2018 SUNDANCE FILM
FESTIVAL: ADAM’S 12 MUST-SEE TITLES
FROM THE UPCOMING INDEPENDENT FILM FEST!
Article by Adam Mast
Source: (Sundance.org)
The Sundance Film Festival is right around the corner and as expected, this venerable independent film showcase–the brainchild of iconic storyteller, Robert Redford– promises to deliver 10 days of sheer cinematic bliss. And it’s set to a breathtaking, snowy Park City, UT backdrop, no less. As an enthusiastic attendee since 1994, I should mention that one of the most unique and exciting aspects of Sundance is that there’s no real buzz going into the festival because many of the titles showcased are playing for the very first time. Translation; Sundance attendees actually create the almighty buzz that will, hopefully, carry the strongest of these films through a successful festival (and theatrical) run.

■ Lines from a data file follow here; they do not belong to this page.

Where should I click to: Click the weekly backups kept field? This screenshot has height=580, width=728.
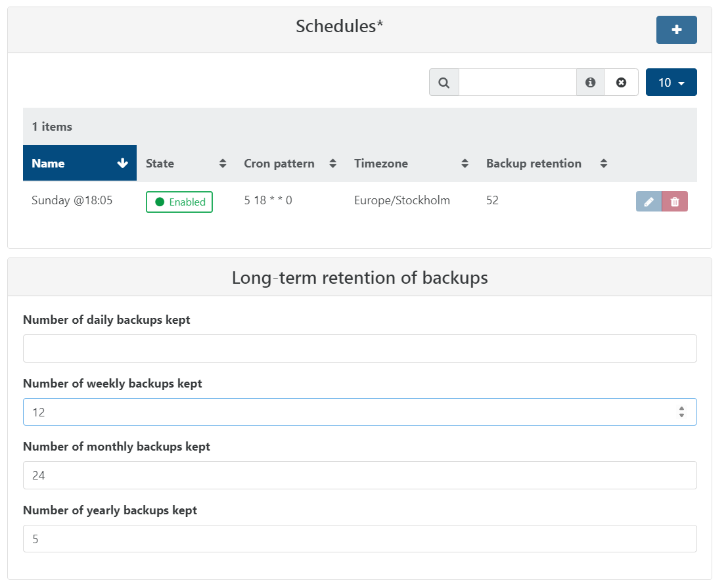coord(348,412)
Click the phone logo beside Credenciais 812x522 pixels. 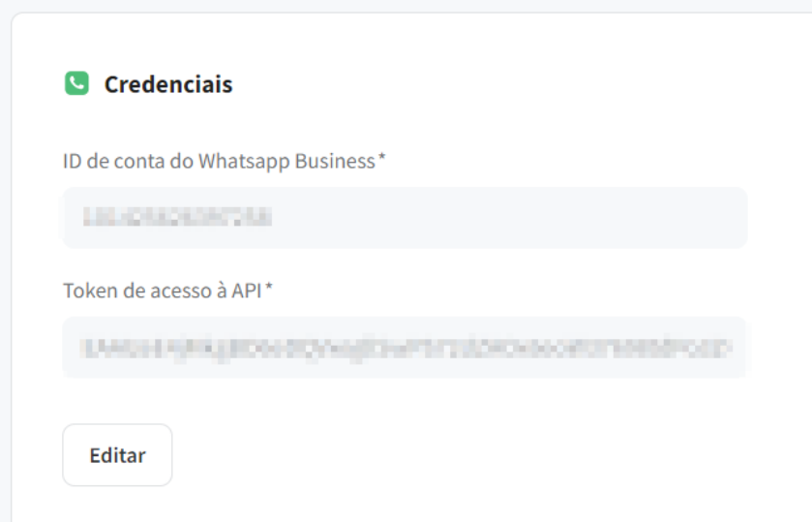tap(76, 83)
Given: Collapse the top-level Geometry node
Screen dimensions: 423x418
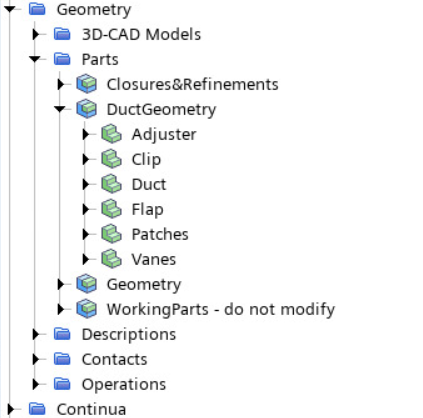Looking at the screenshot, I should (x=10, y=9).
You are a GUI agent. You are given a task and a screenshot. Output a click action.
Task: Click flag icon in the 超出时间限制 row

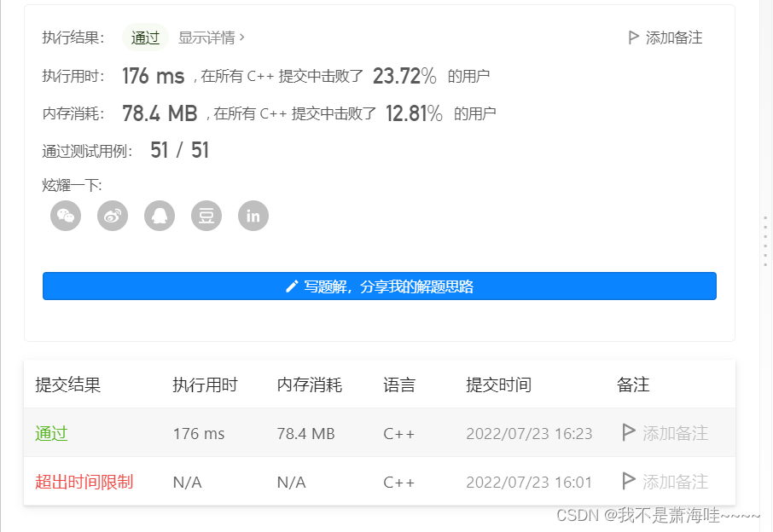coord(629,482)
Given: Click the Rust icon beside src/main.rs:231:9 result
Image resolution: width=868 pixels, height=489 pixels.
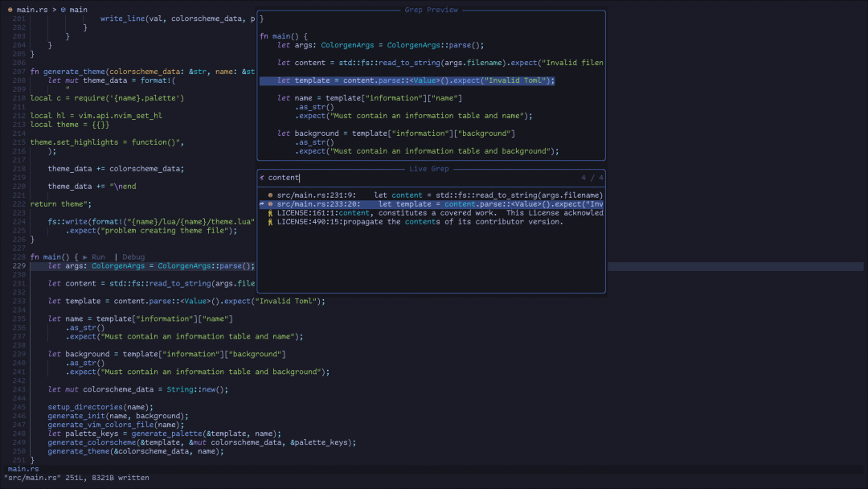Looking at the screenshot, I should (271, 195).
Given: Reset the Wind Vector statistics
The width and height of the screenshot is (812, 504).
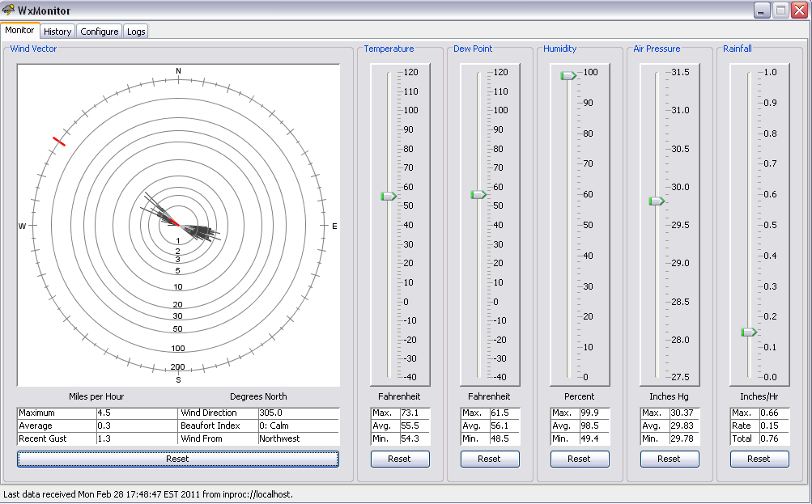Looking at the screenshot, I should (177, 459).
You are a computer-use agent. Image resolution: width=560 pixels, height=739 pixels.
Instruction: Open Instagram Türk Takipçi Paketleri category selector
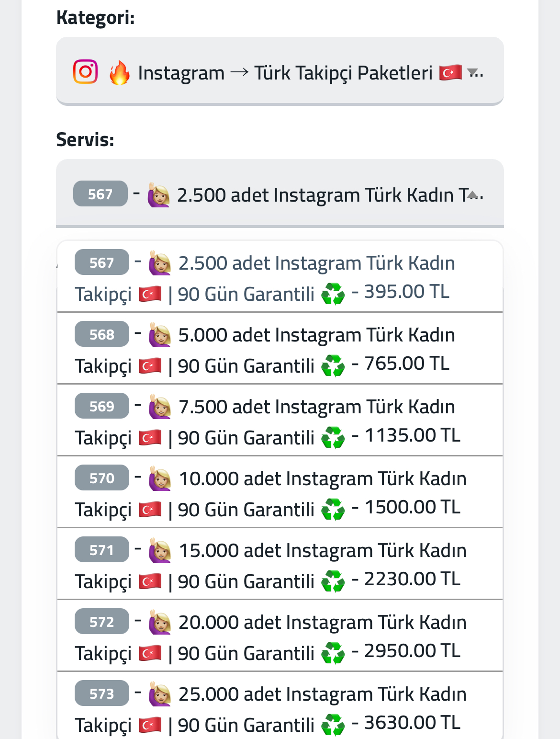point(280,71)
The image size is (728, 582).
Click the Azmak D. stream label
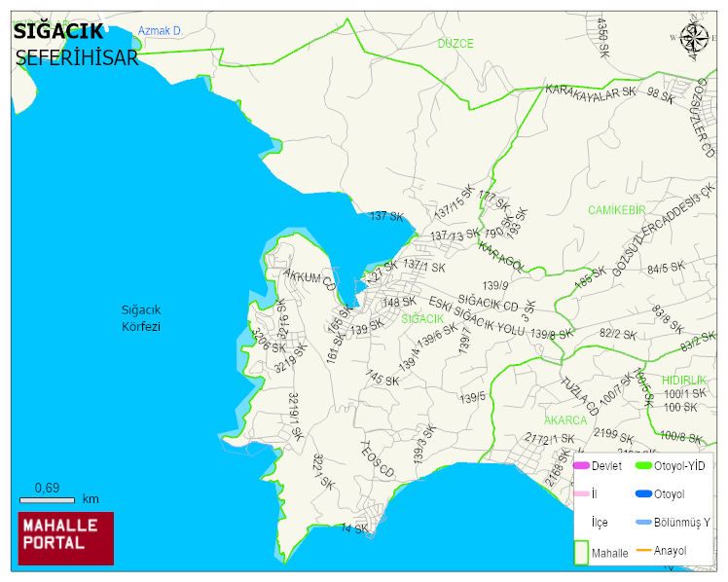click(161, 31)
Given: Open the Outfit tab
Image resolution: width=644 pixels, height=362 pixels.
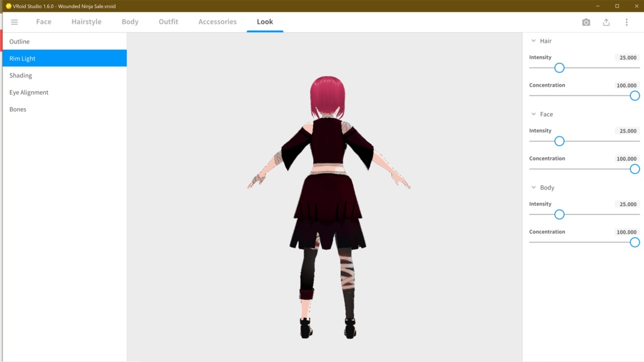Looking at the screenshot, I should coord(168,21).
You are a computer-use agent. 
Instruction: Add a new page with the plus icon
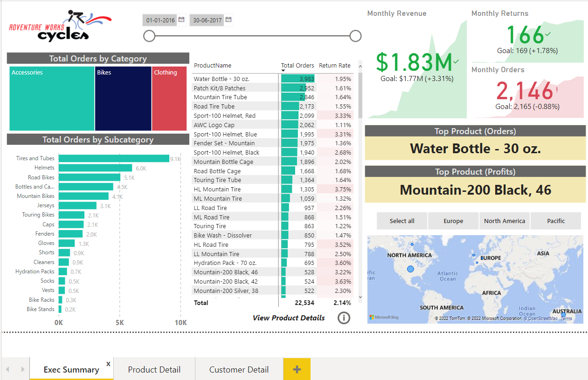pyautogui.click(x=297, y=368)
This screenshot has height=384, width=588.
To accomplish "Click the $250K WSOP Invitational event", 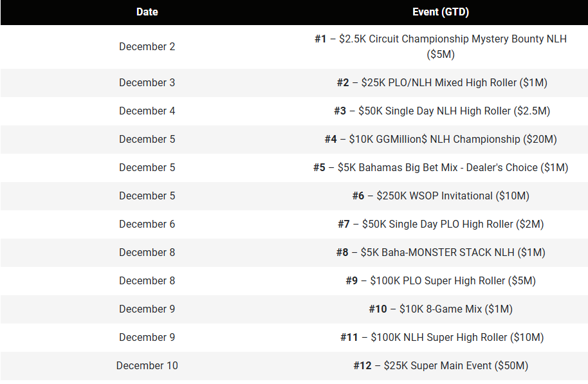I will click(x=441, y=196).
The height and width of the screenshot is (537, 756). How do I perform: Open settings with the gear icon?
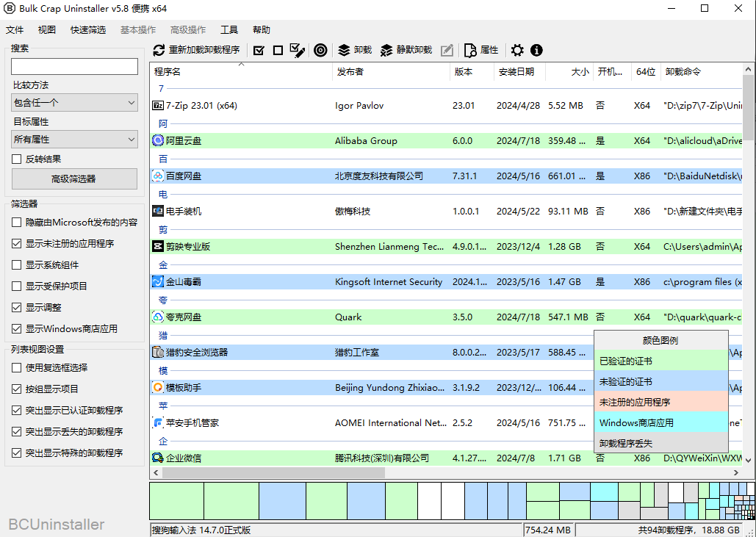tap(517, 50)

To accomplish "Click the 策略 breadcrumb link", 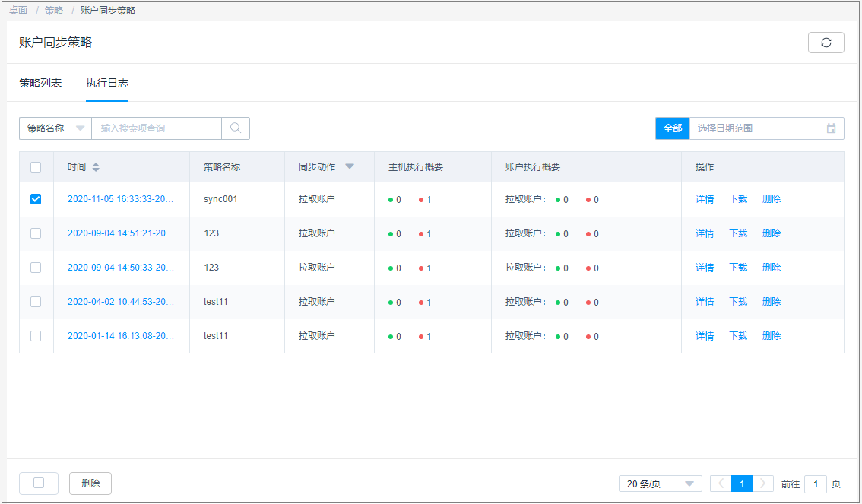I will [54, 11].
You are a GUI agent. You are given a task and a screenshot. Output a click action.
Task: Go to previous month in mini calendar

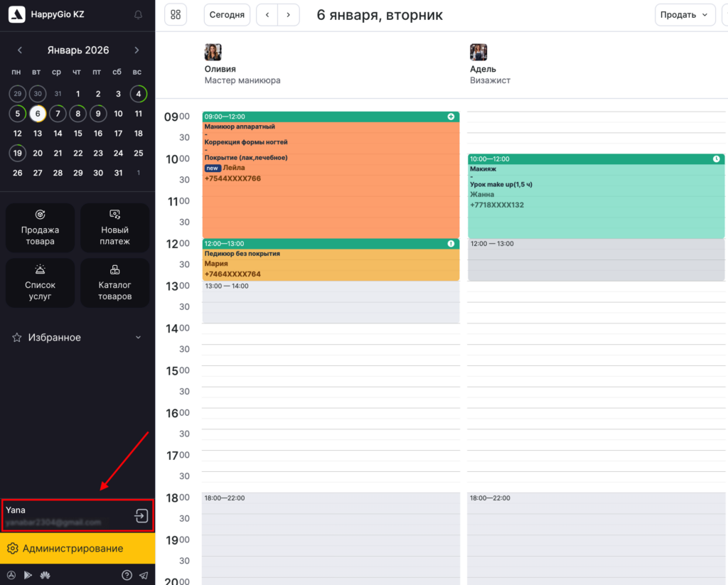[20, 50]
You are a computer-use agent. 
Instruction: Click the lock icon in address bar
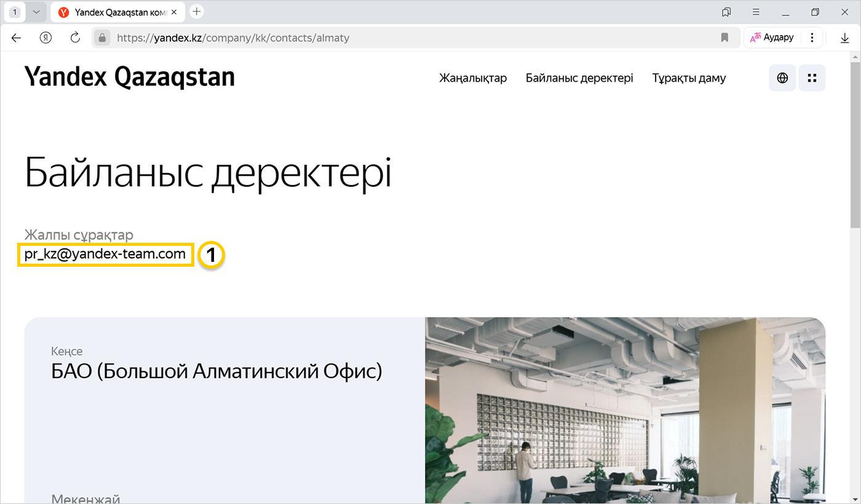point(103,38)
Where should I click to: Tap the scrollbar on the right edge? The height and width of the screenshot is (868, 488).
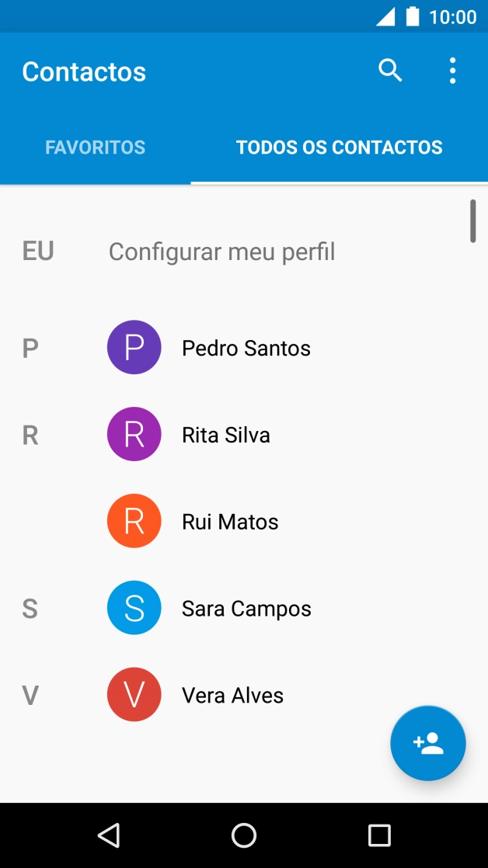(x=474, y=221)
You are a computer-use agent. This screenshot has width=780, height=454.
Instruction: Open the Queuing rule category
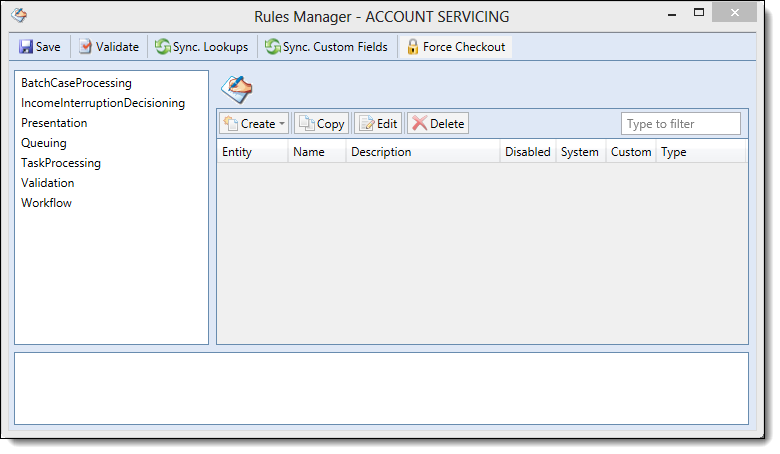pos(44,143)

The 2018 Sundance Film Festival will run from January 18th to 28th. For ticket info and a look at the entire lineup, CLICK HERE!
My partner in crime, John Pugh, and I are just a couple of days out from heading up to Sundance and we’ll be providing plenty of coverage from the thick of the action. You can follow us at Cinemast.net, Twitter, Facebook, and Instagram.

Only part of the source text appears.